(Saved entries)
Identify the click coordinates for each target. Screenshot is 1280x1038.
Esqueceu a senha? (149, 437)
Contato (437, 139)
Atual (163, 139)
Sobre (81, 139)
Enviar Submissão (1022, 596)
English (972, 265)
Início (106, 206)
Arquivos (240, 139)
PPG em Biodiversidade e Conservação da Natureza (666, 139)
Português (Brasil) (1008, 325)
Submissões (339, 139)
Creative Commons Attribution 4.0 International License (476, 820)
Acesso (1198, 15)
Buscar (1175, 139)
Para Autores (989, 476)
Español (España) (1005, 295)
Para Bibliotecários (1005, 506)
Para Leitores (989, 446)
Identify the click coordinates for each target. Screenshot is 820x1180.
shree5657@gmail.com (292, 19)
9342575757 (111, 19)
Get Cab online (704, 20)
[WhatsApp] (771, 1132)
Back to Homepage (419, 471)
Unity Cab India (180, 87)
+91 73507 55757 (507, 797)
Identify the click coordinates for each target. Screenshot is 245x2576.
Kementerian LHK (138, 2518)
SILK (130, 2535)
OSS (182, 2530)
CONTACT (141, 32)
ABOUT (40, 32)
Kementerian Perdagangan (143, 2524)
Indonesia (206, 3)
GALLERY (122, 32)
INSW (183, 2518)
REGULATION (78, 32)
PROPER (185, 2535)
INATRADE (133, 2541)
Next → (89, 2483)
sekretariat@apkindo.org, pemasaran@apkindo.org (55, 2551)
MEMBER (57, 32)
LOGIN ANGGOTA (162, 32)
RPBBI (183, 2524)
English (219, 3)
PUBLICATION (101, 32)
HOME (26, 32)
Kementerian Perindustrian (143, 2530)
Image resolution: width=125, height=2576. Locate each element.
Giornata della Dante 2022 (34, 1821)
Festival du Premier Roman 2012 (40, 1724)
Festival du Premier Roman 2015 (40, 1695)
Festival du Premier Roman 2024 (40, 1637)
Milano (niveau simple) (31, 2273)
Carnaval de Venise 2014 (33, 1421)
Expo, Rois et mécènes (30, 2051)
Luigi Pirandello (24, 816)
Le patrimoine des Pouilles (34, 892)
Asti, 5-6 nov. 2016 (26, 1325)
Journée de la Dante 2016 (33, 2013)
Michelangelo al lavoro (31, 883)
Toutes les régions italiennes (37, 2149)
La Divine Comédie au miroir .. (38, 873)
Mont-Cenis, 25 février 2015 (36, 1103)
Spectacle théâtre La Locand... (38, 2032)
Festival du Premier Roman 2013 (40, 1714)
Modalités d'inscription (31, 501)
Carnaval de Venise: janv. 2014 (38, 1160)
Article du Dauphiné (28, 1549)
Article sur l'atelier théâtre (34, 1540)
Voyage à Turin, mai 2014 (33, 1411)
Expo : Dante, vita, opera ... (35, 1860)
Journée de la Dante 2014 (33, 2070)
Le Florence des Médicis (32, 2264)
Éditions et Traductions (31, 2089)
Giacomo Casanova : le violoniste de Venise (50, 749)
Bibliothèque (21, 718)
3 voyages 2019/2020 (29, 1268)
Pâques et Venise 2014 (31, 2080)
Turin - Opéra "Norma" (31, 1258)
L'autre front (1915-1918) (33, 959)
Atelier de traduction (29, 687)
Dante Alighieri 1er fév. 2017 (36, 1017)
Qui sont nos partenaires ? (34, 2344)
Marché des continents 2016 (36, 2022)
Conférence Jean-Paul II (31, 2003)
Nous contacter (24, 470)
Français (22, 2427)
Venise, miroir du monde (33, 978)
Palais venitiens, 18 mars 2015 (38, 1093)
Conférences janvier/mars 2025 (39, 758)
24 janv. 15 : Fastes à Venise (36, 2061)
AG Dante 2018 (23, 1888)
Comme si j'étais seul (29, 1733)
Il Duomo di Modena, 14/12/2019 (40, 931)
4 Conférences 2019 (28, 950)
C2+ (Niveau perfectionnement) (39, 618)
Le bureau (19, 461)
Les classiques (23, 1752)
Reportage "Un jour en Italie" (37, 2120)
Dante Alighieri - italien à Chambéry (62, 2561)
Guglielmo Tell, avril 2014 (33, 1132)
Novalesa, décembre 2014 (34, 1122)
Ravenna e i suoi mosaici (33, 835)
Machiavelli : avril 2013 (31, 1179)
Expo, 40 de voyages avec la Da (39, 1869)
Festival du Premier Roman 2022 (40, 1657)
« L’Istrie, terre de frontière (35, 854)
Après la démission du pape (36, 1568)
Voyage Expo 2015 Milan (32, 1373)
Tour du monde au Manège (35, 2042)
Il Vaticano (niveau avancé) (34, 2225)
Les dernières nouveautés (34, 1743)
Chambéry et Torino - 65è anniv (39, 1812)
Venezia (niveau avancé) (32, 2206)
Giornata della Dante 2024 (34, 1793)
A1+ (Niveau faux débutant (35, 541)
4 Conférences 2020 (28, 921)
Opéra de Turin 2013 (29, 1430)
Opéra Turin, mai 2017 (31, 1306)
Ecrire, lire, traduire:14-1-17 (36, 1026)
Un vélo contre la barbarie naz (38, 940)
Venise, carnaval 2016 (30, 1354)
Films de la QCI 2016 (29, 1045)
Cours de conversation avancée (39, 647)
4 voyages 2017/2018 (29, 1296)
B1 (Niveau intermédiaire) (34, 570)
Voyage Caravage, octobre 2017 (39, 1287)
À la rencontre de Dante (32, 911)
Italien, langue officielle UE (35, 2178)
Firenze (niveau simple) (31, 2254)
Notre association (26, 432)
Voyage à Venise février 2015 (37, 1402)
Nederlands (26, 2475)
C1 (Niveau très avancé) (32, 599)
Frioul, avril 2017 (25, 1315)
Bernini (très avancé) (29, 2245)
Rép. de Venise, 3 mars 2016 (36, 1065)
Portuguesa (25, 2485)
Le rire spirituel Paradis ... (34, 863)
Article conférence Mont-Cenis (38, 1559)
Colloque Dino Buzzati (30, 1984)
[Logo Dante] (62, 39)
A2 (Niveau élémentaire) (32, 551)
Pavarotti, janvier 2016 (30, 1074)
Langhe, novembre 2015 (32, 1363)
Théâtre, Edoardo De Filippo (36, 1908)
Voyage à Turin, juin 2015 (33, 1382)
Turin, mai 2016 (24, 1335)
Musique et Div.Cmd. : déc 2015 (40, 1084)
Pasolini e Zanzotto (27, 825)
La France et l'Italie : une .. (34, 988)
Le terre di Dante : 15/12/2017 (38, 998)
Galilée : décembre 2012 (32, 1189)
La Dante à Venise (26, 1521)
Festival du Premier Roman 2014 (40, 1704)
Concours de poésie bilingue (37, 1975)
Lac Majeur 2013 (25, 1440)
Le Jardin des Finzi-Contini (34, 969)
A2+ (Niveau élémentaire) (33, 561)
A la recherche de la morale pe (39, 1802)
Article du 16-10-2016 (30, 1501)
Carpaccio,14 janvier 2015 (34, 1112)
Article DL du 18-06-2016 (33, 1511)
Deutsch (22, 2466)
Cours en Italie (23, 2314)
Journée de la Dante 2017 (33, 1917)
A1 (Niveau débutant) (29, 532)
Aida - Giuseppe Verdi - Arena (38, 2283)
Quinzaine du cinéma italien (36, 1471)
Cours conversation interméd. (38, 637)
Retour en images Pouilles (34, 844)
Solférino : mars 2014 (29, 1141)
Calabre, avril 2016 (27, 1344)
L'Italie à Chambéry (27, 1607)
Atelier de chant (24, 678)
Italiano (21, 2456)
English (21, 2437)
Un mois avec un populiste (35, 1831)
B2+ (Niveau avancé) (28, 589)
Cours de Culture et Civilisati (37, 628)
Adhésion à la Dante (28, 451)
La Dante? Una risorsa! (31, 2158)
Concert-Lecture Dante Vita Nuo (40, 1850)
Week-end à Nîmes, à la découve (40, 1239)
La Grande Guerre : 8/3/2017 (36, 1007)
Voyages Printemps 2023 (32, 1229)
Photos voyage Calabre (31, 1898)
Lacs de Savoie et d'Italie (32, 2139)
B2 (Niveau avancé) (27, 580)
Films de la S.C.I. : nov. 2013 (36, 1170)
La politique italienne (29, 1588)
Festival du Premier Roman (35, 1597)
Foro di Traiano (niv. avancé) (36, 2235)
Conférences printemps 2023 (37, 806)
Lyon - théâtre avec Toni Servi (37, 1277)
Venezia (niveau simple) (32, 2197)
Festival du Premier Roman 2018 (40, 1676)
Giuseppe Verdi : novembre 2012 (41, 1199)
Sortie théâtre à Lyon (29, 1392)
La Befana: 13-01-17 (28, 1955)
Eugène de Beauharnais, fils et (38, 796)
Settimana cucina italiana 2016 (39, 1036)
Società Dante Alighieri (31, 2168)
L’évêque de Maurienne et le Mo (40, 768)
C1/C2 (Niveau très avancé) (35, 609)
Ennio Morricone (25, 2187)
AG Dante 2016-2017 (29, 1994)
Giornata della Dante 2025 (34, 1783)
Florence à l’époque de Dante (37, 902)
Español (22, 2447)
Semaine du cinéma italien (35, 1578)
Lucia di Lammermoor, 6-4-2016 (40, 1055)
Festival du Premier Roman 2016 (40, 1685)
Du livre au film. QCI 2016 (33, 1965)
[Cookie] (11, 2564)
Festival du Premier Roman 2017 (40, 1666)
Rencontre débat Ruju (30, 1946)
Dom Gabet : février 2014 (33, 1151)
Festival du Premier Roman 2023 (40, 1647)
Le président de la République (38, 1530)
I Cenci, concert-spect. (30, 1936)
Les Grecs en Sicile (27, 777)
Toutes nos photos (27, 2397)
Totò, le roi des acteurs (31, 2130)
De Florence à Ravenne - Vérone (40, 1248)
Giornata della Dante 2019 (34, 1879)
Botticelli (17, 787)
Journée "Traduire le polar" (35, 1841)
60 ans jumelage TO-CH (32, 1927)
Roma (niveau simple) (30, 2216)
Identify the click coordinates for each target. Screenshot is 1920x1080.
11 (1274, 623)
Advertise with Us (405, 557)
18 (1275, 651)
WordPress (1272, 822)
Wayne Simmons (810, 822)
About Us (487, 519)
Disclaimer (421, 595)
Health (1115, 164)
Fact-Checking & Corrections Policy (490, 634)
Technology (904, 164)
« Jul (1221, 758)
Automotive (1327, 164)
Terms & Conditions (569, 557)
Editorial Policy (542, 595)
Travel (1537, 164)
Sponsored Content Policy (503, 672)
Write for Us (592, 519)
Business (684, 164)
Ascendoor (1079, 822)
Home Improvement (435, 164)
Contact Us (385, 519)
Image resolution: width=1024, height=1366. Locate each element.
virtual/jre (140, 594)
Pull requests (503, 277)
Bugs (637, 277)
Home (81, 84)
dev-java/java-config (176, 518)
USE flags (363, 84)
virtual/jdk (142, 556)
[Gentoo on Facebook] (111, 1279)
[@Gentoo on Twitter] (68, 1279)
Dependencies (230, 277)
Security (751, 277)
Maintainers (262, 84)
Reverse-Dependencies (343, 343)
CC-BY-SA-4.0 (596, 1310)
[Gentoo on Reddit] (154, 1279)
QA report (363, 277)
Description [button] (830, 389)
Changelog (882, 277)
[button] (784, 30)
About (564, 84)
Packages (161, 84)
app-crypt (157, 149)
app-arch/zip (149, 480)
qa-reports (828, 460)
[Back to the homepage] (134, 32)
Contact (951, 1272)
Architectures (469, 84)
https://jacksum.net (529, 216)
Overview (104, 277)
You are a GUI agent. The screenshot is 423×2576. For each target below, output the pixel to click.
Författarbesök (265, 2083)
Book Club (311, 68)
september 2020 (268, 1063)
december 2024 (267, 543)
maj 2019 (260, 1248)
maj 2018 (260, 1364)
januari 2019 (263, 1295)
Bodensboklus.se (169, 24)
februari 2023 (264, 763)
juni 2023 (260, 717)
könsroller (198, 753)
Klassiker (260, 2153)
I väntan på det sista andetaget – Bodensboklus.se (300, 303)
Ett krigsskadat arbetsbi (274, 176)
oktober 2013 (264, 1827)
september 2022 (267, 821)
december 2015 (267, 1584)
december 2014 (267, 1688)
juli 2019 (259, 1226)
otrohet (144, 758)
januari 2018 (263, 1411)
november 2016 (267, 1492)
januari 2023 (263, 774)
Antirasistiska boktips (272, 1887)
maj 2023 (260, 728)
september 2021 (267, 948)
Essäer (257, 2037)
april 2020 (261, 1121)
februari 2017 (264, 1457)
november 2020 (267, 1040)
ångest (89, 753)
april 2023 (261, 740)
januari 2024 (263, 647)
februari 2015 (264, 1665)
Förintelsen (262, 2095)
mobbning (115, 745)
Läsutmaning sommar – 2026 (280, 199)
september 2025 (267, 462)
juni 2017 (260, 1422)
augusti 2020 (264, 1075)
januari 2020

Required action = Above are the records; print exactly the lines from the line with "Après la démission du pape (36, 1568)" to the line with "Colloque Dino Buzzati (30, 1984)", including both, and nothing else.

Exercise answer =
Après la démission du pape (36, 1568)
Voyage Expo 2015 Milan (32, 1373)
Tour du monde au Manège (35, 2042)
Il Vaticano (niveau avancé) (34, 2225)
Les dernières nouveautés (34, 1743)
Chambéry et Torino - 65è anniv (39, 1812)
Venezia (niveau avancé) (32, 2206)
Giornata della Dante 2024 (34, 1793)
A1+ (Niveau faux débutant (35, 541)
4 Conférences 2020 (28, 921)
Opéra de Turin 2013 (29, 1430)
Opéra Turin, mai 2017 (31, 1306)
Ecrire, lire, traduire:14-1-17 (36, 1026)
Un vélo contre la barbarie naz (38, 940)
Venise, carnaval 2016 (30, 1354)
Films de la QCI 2016 (29, 1045)
Cours de conversation avancée (39, 647)
4 voyages 2017/2018 (29, 1296)
B1 (Niveau intermédiaire) (34, 570)
Voyage Caravage, octobre 2017 (39, 1287)
À la rencontre de Dante (32, 911)
Italien, langue officielle UE (35, 2178)
Firenze (niveau simple) (31, 2254)
Notre association (26, 432)
Voyage à Venise février 2015 (37, 1402)
Nederlands (26, 2475)
C1 (Niveau très avancé) (32, 599)
Frioul, avril 2017 (25, 1315)
Bernini (très avancé) (29, 2245)
Rép. de Venise, 3 mars 2016 (36, 1065)
Portuguesa (25, 2485)
Le rire spirituel Paradis ... (34, 863)
Article conférence Mont-Cenis (38, 1559)
Colloque Dino Buzzati (30, 1984)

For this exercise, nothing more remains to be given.